Rebound Extrovert, 2013
Oil on canvas
8 x 7 feet 

but functioning as a giant splatter that lends the image a violent undertone: truly the “dispersed affect of the pelt,” as the painter Bordo described it.( Røgeberg recognized that monotype, with its sensuous, slippery gestures resembling a child’s finger- painting, can effectively convey a feeling of immediacy, even intimacy, despite its final operation at a remove from the direct hand of the artist: it is at once near and far, Røgeberg’s version of home. 

The most recent series of monotypes carries the unbalanced symmetry of the earlier paired legs much further, allowing the imperfect left-right mirroring of those blind-drawn sites to unfold as if before our eyes in a welter of marks that can range from the brutal, staccato debris of the bomb site to ribbony trails raking the ink of an aerial shot. A long, sinuous line opens into the vast, barren distances of a drone view of Ukraine. A moody, luminous ground, printed in the subtle inks that are Ancona’s specialty, brings the earth to the surface like mud, at once asserting and deflecting the dissociative technology of modern warfare. Figures materialize only to unravel in the nervous colored tangles that constitute them, and rational perspective comes undone. In this, the monotypes accomplish, for a time, the ongoing task that Røgeberg has set herself over more than a decade: to allow her, and the viewer, to glimpse with physical certitude the manmade ruins of history. Ever provisional, such understanding must be the way to move forward. 

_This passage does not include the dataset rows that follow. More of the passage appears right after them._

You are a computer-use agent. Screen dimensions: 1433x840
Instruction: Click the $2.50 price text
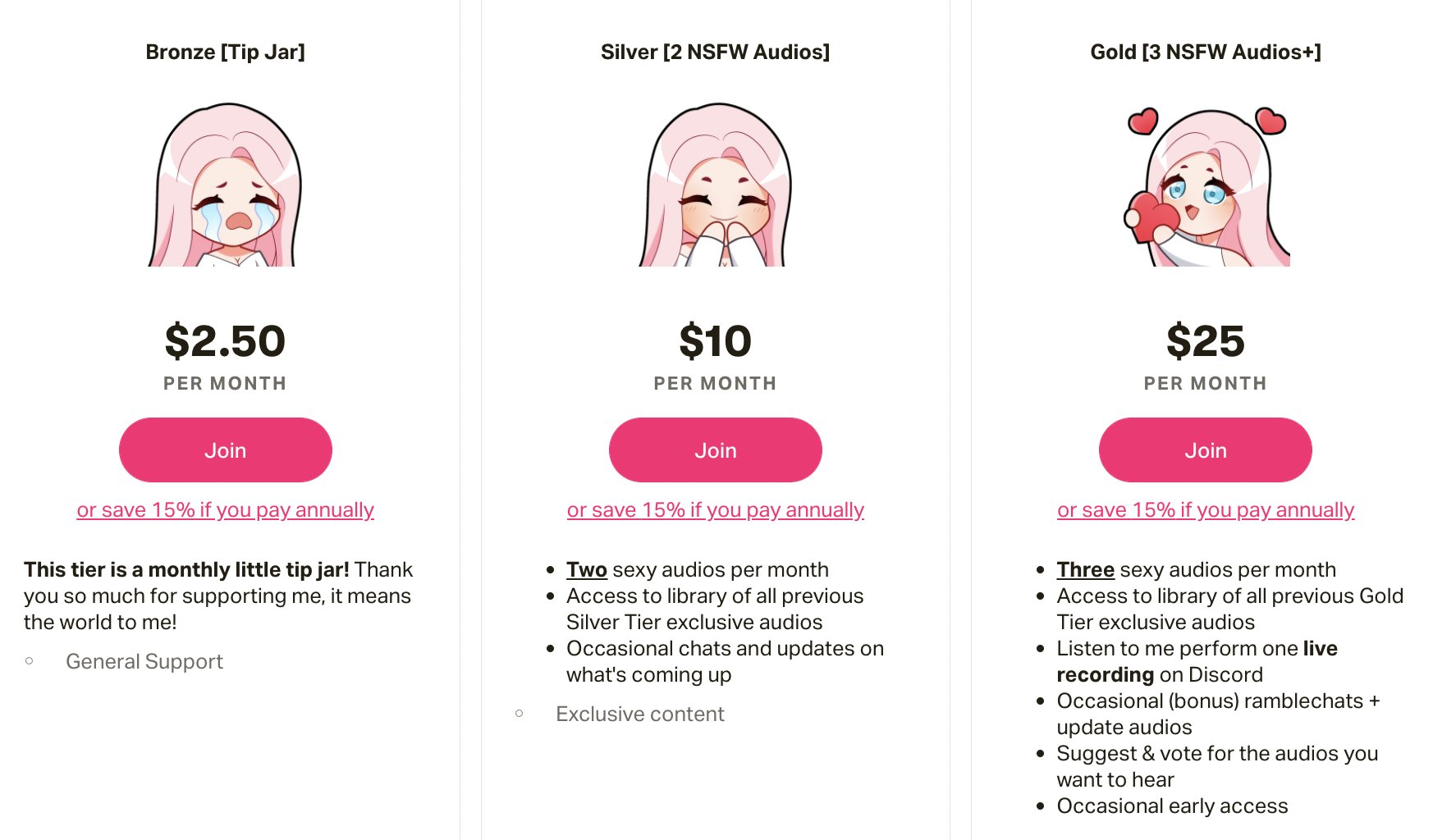point(225,341)
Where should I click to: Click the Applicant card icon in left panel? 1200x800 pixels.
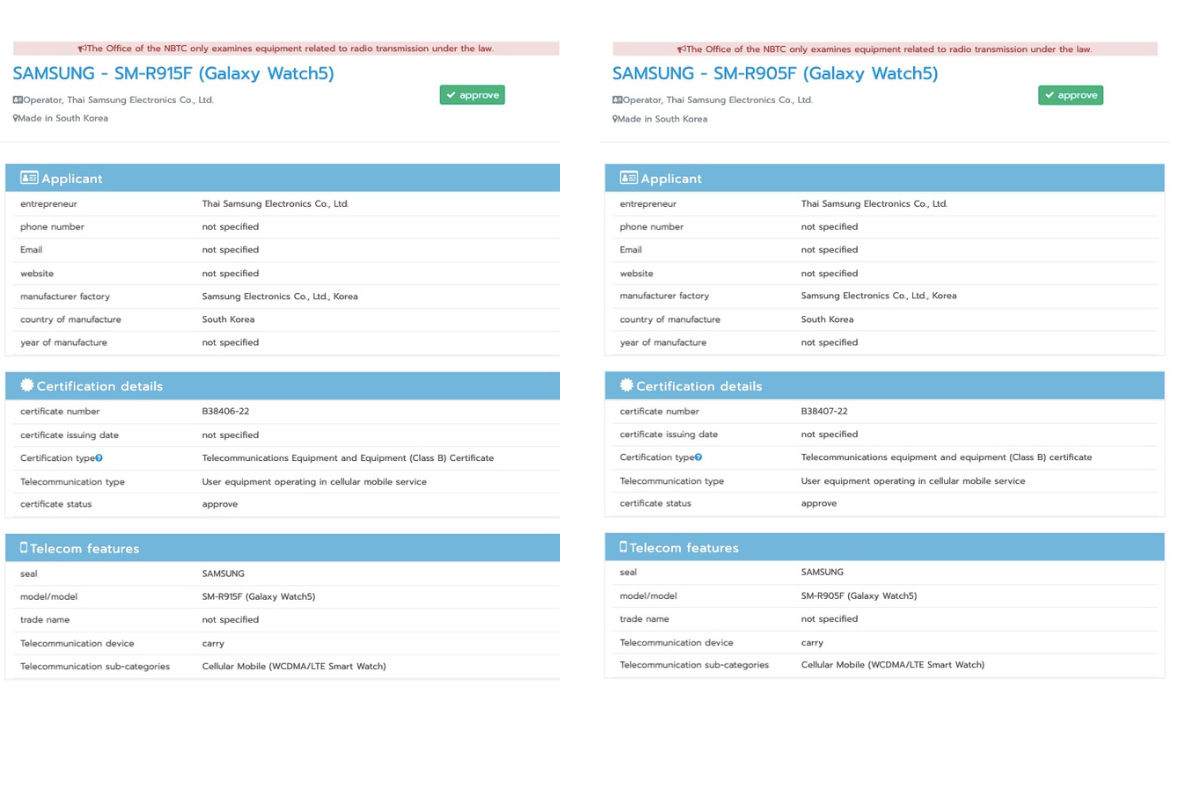coord(29,178)
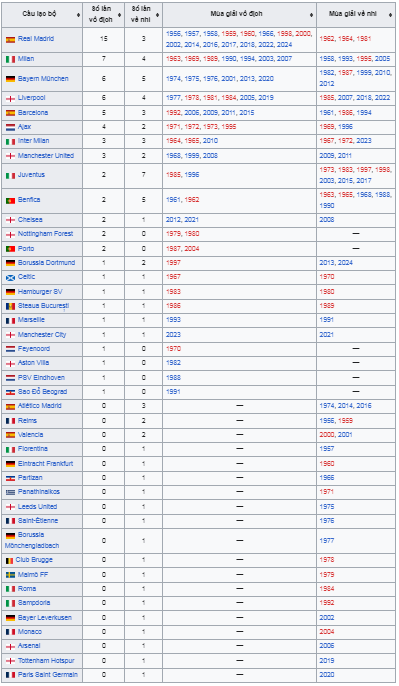The width and height of the screenshot is (399, 686).
Task: Open the 2023 season link for Manchester City
Action: coord(173,335)
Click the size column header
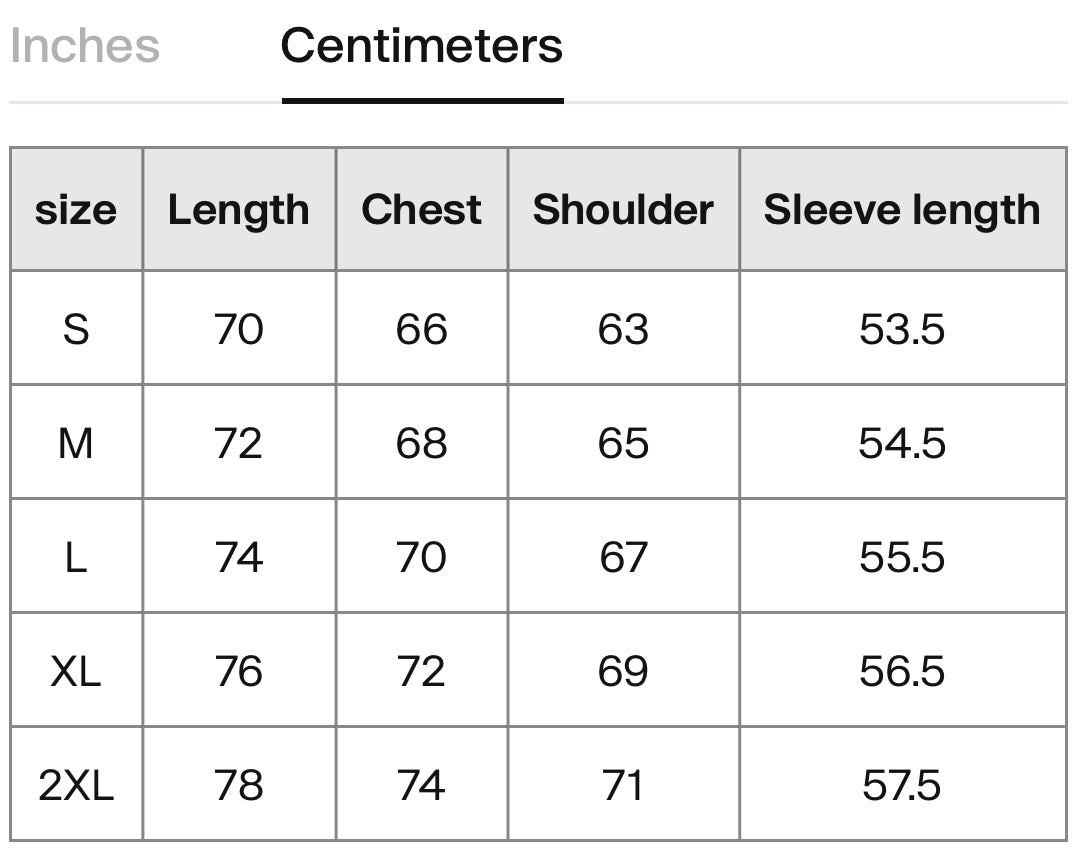 pos(76,209)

  1. Hanneline Røgeberg, “Studio Conversation with Robert Bordo,” in Hanneline Røgeberg: Never Odd or Even (New York: Blackston Gallery, 2013), n.p. 

  2. “Hanneline Røgeberg in Conversation with Siri Hustvedt,” ACNE Paper, Spring 2010. 

  3. Ibid. 

  4. Benjamin quotes are from Walter Benjamin, The Arcades Project,
    trans. Howard Eiland and Kevin McCaughlin, (Cambridge, MA: The Belknap Press of Harvard University Press, 1999). 

  5. Glenn Ligon, Off the Bone, (New York: Blackston Gallery, 2015). 

  6. Hanneline Røgeberg, “Double Blind,” 2022, unpublished essay. 

  7. Hustvedt and Røgeberg. 

  8. Røgeberg, “Studio Conversation with Robert Bordo.”